* [Фрагмент текста]:

◇ ◇ ◇ ◇ ◇

Одни и другие

Поделись знанием:
Перейти к: навигация, поиск
Одни и другие / Болеро
Les Uns Et Les Autres
Жанр

музыкальный фильм

Режиссёр

Клод Лелуш

Автор
сценария

Клод Лелуш

В главных
ролях

Джеймс Каан
Джеральдина Чаплин
Робер Оссейн

Оператор

Жан Боффети

Композитор

Франсис Лэй
Мишель Легран
Жан Янн

Кинокомпания

Les Films 13, TF1

Длительность

173 мин

Страна

Франция Франция

Язык

французский

Год

1981

IMDb

ID 0083260

К:Фильмы 1981 года

«Одни и другие» (фр. Les Uns Et Les Autres) — фильм режиссёра Клода Лелуша, Франция, 1981 год. Эпическая музыкальная драма о 50-летнем периоде (1930—1980) в истории Европы. В американском прокате получил название «Болеро» (англ. Boléro) по произведению Мориса Равеля, служащему лейтмотивом картины.





Сюжет

Эпиграф к фильму:

В жизни человечества есть всего две-три истории, и они повторяются так, словно происходят впервые.

Фильм прослеживает судьбу нескольких семей из Советского Союза, Франции, Германии и США с середины 1930-х до начала 1980-х годов. Не всегда взаимосвязанные событий в каждой семье объединены общим стержнем — историей Европы этого периода, и выражены языком танца и вокала. Многие актёры играют несколько ролей (родителей, детей, внуков) в различном возрасте.

◇ ◇ ◇ ◇ ◇

* [Сохранённые данные]:

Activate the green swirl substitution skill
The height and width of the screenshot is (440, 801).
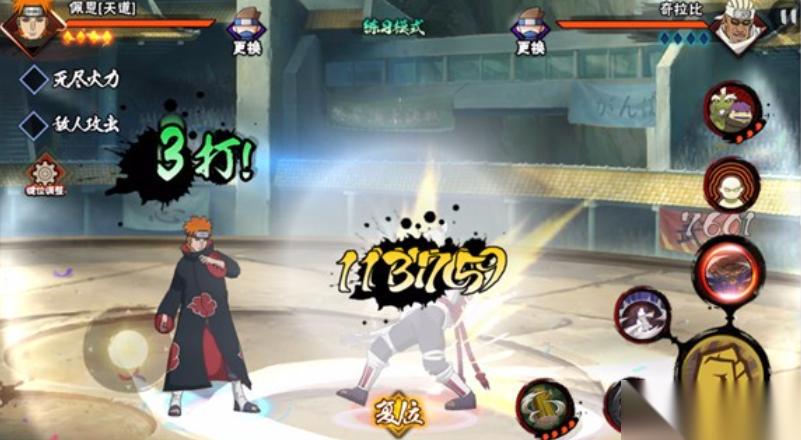tap(545, 405)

◇ ◇ ◇ ◇ ◇

* [Задание 1]:
Пожалуйста, воспроизведи из статьи о фильме «Одни и другие» всё, начиная с «В жизни человечества» и вплоть до «в различном возрасте.».
* [Задание 2]:
Продолжи статью о фильме «Одни и другие», начав сразу после последнего приведённого предложения.
Эти данные здесь не нужны.

* [Ответ 1]:
В жизни человечества есть всего две-три истории, и они повторяются так, словно происходят впервые.

Фильм прослеживает судьбу нескольких семей из Советского Союза, Франции, Германии и США с середины 1930-х до начала 1980-х годов. Не всегда взаимосвязанные событий в каждой семье объединены общим стержнем — историей Европы этого периода, и выражены языком танца и вокала. Многие актёры играют несколько ролей (родителей, детей, внуков) в различном возрасте.

* [Ответ 2]:
  • 1936 год, Москва, Большой театр. Идёт набор балерин в труппу. Одна из них — Татьяна, знакомится с Борисом Ито́вичем — солистом театра. Вскоре они играют свадьбу.
  • 1937 год, Париж, Фоли-Бержер. Во время выступления с аллюзией на номер Жозефины Бейкер умирает пожилой пианист. Конкурсный отбор проходит молодой аккомпаниатор Симон Мейер. Он влюбляется в скрипачку из оркестра Анну. Вскоре они играют свадьбу.
  • Германия. Молодой пианист Карл Кремер на приёме у Гитлера исполняет Сонату № 14 Бетховена. Рейхсканцлер благодарит музыканта. Восторженный Карл бежит домой к молодой жене Магде с криками: «У фюрера есть душа!»
  • 1939 год, Нью-Йорк. В прямом радио эфире — джаз Джека Гленна и его оркестра. Он объявляет о том, что его жена Сюзанна недавно родила ему дочь Сару. Трансляция прерывается информацией о вторжении Германии в Польшу.
  • 1940 год. По улицам Парижа марширует немецкий военный оркестр, которым дирижирует Карл Кремер. На фоне парадного марша за кадром он читает своё письмо жене о безмятежности западного фронта и странной приветливости французов к оккупантам.
  • 1941 год, Москва. Борис Итович уходит на фронт.
  • 1941 год. Семью Майеров, как и тысячи других парижских евреев, в товарном вагоне отправляют в неизвестном направлении. Предполагая худшее, Симон привязывает к ножке грудного сына золотые обручальные кольца и на остановке опускает ребёнка на рельсы в канализационное отверстие в полу последнего вагона. Мальчика находит местный житель и, оставив ценности себе, подбрасывает его в отдалённую церковь.
  • 1942 год, Сталинград. Борис Итович, утопая на марше в осенней распутице, как молитву читает «Жди меня» Симонова.
  • 1944 год. Американец Джек Гленн с оркестром даёт в Лондоне концерты войскам союзников. Кадр меняется, тот же оркестр играет джаз уже на улицах освобожденной Франции.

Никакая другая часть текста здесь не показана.